The mill never shut because of the weather. There was no or little heating in the big buildings (doorways and openings had big canvas coverings to try to keep out any cold weather). Flap, flap, the snow, the rain, the cold wind would come in.
Just like my Grandfather, getting to work would be half the battle sometimes and in the early days my Volkswagen bug would get me to work in the winter. From the parking lot there was a walk downhill and if you were working in the wood room that was across the yard. There was a little news and tobacco type shop run by a nice old fellow at the top of the hill where workers could get their smokes.
Another really cold place to work was when I was operating the front end loaders; they had no heating and I was constantly clearing the windshield in the freezing cold loading and unloading the barges and ships.
A lot of the sawdust or chips for pulp came in by barge, especially after the mill stopped producing lumber. Metal ramps were set up to get the loaders into the barge. The sawdust would be taken out and spilled into grates onto hoppers to take it up to the kraft mill at the top of the hill.
Sometimes because of scheduling or tides, drivers were pushed to get the sawdust off fast.
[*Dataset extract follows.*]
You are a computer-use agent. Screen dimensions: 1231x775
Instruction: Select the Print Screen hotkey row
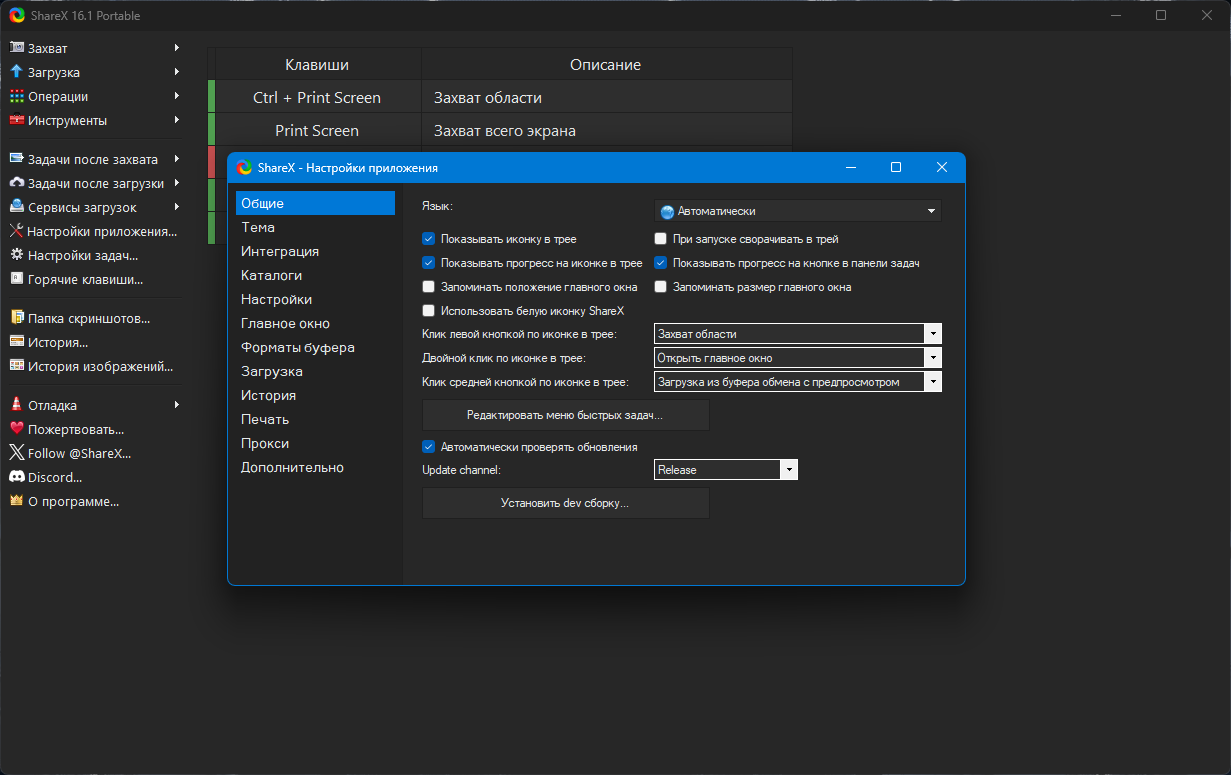[x=500, y=130]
The dozer boats were the hard ones. One time a driver came down so fast out of the chip barge that the loader was hanging over the back-bumpers. Everyone hopped to it and rescued the driver and vehicle. Good thing the window was open a bit and he could get out.
Wages depended on the work we did; we played as hard as we worked. The schedule was a 5-day week with varied shifts; sometimes I would be called in to do an extra shift. The graveyard shift was not my favourite and nothing I could get used to. Offloading chip barges and dumping chips into the hoppers my eyes would try to close. In those days I played ball; ball fields abounded and like my Mom I loved softball, playing pitcher, first base or centre field. JP Dallos was our main field.
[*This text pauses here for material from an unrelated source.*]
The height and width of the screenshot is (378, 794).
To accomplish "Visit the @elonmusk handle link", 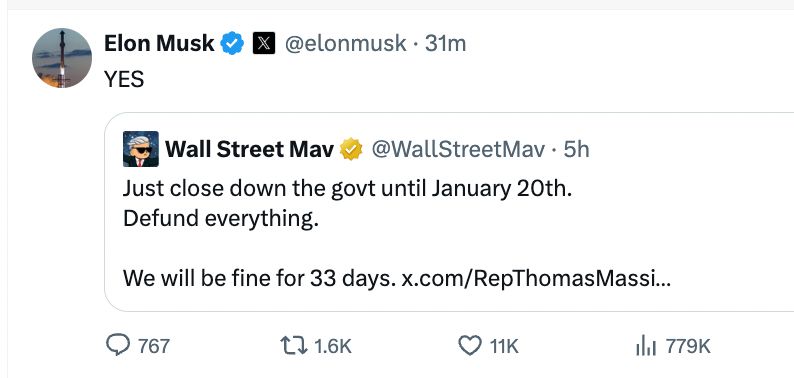I will tap(346, 44).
Paydays were always special and talk about a family affair: my cousin, Karen Olsen, worked in the pay office and I would sometimes see her when I went to collect my pay. We would all line up at the wicket to pick up our cheques every week and head over to the Rodmay for an end of week brew or two.
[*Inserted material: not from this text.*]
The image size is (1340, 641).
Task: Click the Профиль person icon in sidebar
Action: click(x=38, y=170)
Over 35-years I held different jobs, first putting my hand to the block loaders and then the frontend loaders. The kraft mill would be smelly (part of it was at the top of the hill) and the pulp came down in big pipes. After I got my air brake ticket I would drive the trucks up the Wildwood hill to dump sludge (all the waste paper pulped in water). Coming down the hill was no fun with air brakes and once the brakes failed and with my heart in my mouth, I was lucky to be able to pull over and wait for someone from the garage to come up and help.
Part of the job was regular maintenance on two trucks (one standard and one automatic) keeping everything tight, air pressure, oil checks, etc. and to keep them filled up from fuel tanks on site. I also put my hand to yard maintenance including gardening around all the buildings and roadsides.
Work relations were sometimes good, sometimes bad. We could put up with some bantering, but I have lasting bad feelings about some of the slanderous graffiti that was on some of the walls in the mill. Some men thought that the mill was not a place for women to work; all I could do was avoid them.
The mill would hold social functions, usually at Dwight Hall, to celebrate holidays like Christmas or New Years. And for my 25-year recognition there was a dinner out at the Vancouver Hotel – pretty fancy for this truck driver!
Because I was willing and able, I put my hand to just about anything and it turned out that the mill was a pretty decent place to make a living.